Alla luce dei rapporti antecedenti e postcedenti l’edificazione del Movimento 5 stelle, tra il patron e socio di Grillo e la massoneria, emergono fattori inusitati che inficiano la mirabile azione del reddito di cittadinanza, dell’implementazione delle pensioni minime, di quelle di vecchiaia e di quelle relative ai disabili: a pagare il reddito di cittadinanza, le pensioni maggiorate, quelle per i disabili, sara’ irrimediabilmente, in guisa diretta ed indiretta, la classe media anziche’ l’alta finanza e la grande industria forestiera e fiscalmente residente nei paradisi fiscali legalizzati come l’Olanda o Malta, Lussemburgo, Belgio, Liechtenstein, Montecarlo, San Marino. A tal proposito il dumbing fiscale e salariale rappresenta il punto cardinale da dipanare per una effettiva Unione Europea. Tuttavia la classe media paghera’ le gabelle maggiorate, come l’ecotassa da versare al Fmi compartecipato da Bill Gates, quelle sull’iva crescenti, sulla casa in aumento in seguito alle ristrutturazioni da Ecobonus; quelle sui carburanti, sul carovita relativo alle impennate dei prezzi alimentari, di abbigliamento, elettrodomestici, affitti, Irpef ed Irap; e indirettamente la classe media dovra’ assorbire i costi della digitalizzazione, che potra’ parzialmente abbattere mediante solo credito di imposta o forme analoghe.

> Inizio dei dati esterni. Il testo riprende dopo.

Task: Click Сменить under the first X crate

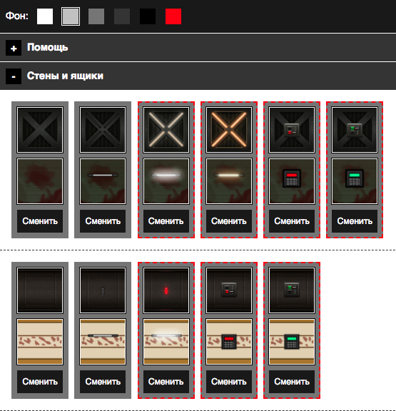Action: [x=40, y=221]
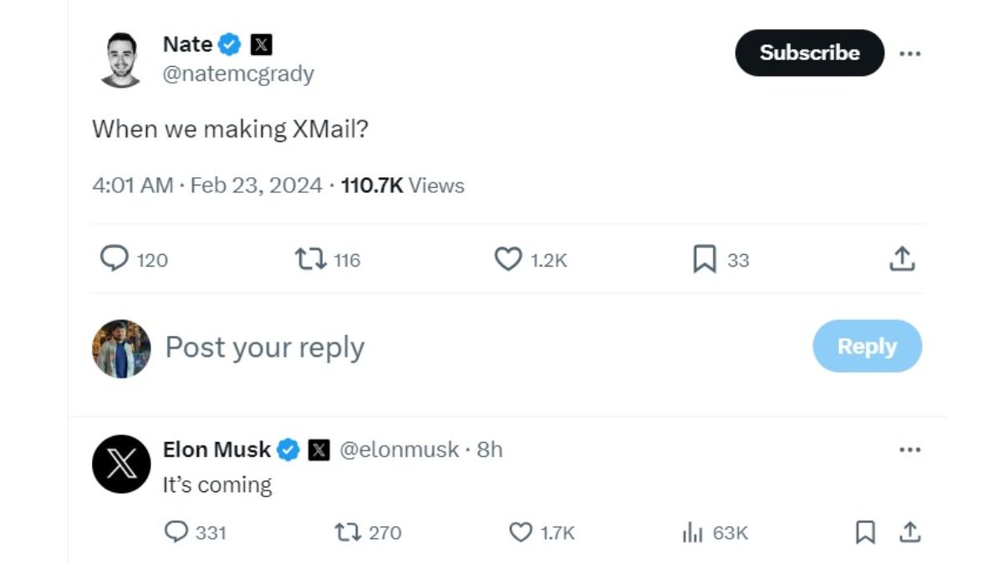Screen dimensions: 1003x564
Task: Repost Nate's XMail post
Action: [309, 260]
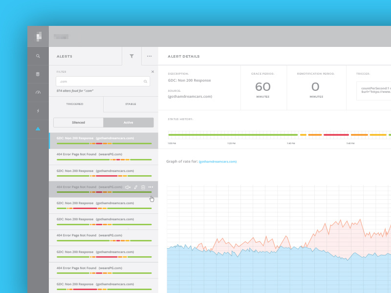
Task: Open the ellipsis menu next to filter icon
Action: [x=150, y=56]
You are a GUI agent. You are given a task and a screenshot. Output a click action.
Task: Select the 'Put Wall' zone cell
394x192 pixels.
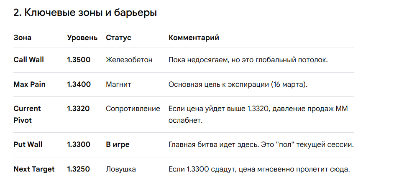[x=28, y=144]
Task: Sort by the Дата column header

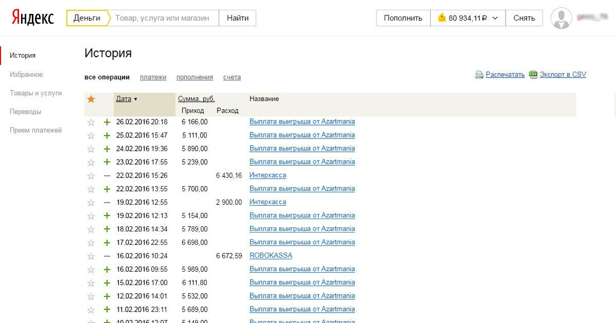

Cosi’ il problema del reddito di cittadinanza, reo di far esimere dal lavoro pletore di giovani effettivamente sottopagati e resi precari, costituisce il paradosso di essere pagato dalla medesima classe media e piccola industria, costretta a pagare gli interessi sui prestiti bce teleologici all’immissione del reddito di cittadinanza, e anche il comparto di professionisti e’ costretto a sobbarcarsi un’aumento salariale e fiscale per assicurarsi lavoratori che in tal modo troverebbero piu’ conveniente lavorare anziche’ percepire il reddito di cittadinanza. Dunque la strumentalizzazione del reddito di cittadinanza dello stesso Casaleggio e Movimento 5 stelle da parte della fazione deviata della massoneria e’ apodittica: siccome il sostegno al salario, il finanziamento dei debiti con l’Europa, ricadra’ completamente sulle spalle dei professionisti e dei piccoli e medi imprenditori, giacche’ le multinazionali versano le imposte per lo piu’ all’estero e per il Bel Paese e’ impossibile finanziarsi senza debito a causa dello smantellamento della Banca d’Italia.